→ Problem details
Would you restate, exactly as they appear, the lines from the one containing "This screenshot has width=887, height=554." through the end of the data below?

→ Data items

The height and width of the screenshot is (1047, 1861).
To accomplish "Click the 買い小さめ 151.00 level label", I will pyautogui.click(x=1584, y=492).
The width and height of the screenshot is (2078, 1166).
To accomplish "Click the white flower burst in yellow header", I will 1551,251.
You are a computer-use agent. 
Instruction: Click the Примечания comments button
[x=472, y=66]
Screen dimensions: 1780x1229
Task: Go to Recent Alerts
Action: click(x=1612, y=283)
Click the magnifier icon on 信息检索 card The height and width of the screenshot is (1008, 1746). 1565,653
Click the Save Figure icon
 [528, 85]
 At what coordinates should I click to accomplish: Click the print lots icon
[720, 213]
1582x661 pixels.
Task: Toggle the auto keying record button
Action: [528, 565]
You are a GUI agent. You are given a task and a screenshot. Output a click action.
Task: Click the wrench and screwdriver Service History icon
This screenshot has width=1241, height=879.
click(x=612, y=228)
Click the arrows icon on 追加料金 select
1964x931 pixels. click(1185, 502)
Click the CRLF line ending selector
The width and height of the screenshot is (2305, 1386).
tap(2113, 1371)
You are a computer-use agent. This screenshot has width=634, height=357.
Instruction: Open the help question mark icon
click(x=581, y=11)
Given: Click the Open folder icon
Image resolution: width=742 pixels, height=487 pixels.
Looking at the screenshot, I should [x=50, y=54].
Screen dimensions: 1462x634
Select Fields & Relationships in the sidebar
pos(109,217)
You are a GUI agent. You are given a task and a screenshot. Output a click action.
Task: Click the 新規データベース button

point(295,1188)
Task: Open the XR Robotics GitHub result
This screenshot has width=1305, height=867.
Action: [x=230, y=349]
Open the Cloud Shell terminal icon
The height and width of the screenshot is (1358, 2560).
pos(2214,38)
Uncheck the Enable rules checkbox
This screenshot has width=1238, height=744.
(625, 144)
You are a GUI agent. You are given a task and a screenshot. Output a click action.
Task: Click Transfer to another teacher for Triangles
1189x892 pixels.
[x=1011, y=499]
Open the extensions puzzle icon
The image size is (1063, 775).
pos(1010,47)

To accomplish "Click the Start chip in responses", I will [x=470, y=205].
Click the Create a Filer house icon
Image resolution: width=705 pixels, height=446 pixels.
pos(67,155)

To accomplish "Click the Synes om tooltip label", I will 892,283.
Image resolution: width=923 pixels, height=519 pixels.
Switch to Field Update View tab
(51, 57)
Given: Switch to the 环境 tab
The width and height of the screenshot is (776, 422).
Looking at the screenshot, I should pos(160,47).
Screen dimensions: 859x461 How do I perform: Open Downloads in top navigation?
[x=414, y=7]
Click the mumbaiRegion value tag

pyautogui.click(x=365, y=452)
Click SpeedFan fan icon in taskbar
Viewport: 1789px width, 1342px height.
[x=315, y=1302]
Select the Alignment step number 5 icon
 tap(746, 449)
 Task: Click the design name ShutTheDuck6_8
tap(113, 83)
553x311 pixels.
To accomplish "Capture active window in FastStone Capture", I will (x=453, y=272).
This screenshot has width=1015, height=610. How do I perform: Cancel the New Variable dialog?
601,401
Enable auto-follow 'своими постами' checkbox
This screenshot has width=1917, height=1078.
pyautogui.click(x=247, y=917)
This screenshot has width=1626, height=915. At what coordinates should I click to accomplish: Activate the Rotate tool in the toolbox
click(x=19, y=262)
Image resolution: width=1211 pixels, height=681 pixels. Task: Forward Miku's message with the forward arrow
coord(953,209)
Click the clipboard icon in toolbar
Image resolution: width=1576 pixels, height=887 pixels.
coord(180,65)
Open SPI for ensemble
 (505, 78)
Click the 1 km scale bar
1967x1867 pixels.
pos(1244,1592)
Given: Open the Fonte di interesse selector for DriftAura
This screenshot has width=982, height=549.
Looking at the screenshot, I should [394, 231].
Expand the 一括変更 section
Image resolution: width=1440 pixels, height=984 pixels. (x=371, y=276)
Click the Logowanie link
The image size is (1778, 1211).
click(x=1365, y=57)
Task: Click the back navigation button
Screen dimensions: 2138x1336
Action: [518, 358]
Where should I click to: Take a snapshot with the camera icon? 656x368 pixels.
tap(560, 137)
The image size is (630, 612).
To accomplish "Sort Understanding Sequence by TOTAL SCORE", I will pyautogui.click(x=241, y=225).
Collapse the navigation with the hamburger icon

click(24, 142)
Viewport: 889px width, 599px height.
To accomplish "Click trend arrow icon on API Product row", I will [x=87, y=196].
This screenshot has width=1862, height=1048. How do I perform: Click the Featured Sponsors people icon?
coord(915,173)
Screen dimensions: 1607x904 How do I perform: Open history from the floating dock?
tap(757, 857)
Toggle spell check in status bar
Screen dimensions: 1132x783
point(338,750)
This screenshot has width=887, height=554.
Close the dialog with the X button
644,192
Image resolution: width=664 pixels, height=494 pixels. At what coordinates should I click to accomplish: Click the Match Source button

→ Final answer
This screenshot has width=887, height=554.
Close the dialog with the X button
644,192
Image resolution: width=664 pixels, height=494 pixels. At what coordinates should I click to accomplish: Click the Match Source button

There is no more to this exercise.